Matching RISE and Geoconnex Dam Locations

Overview

This analysis matches dam locations between two authoritative sources:

RISE (Reclamation Information Sharing Environment) - Bureau of Reclamation’s dam database
Geoconnex - A reference feature service for water data features of interest

The matching process considers both spatial proximity and name similarity to establish relationships between these datasets.

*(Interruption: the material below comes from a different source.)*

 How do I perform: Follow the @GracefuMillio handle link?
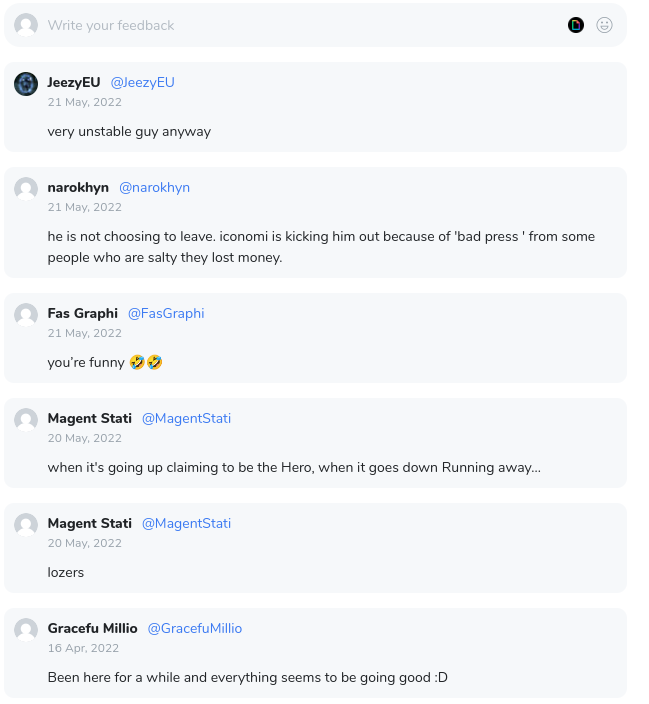[195, 629]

Data Loading and Preparation

First, we load the required R packages for spatial analysis, data transformation, and string matching:

Code

library(sf) # manipulate spatial data
library(dplyr) # perform data transformations
library(stringdist) # create name similarity
library(DT) # interactive tables

Helper Function: Converting Coordinates to SF Objects

We define a helper function to convert coordinate data into spatial features:

Code

convert_to_sf <- function(df) {
  # Check if coordinates column exists
  if (!"coordinates" %in% names(df)) {
    stop("Input data frame must have a 'coordinates' column")
  }
  
  # Extract coordinates into a matrix more safely
  # First check if coordinates are already a matrix
  if (is.matrix(df$coordinates)) {
    coords_matrix <- df$coordinates
  } else {
    # Try to convert from list format
    coords_matrix <- t(sapply(df$coordinates, function(x) {
      if (is.numeric(x)) return(x)
      # If it's character, try to parse it
      as.numeric(strsplit(gsub("[][]", "", x), "\\s+")[[1]])
    }))
  }
  
  # Create sf object
  sf_points <- st_as_sf(
    df,
    coords = coords_matrix,
    crs = 4326,  # Assuming WGS84
    agr = "constant"
  ) %>%
    # Remove the original coordinates column as it's now in geometry
    select(-coordinates)
  
  return(sf_points)
}

Loading Source Datasets

We’ll load data from both Geoconnex and RISE APIs:

Code

# Load geoconnex reference dams from the reference feature service
gcnx <- sf::read_sf("https://reference.geoconnex.us/collections/dams/items?limit=1000000")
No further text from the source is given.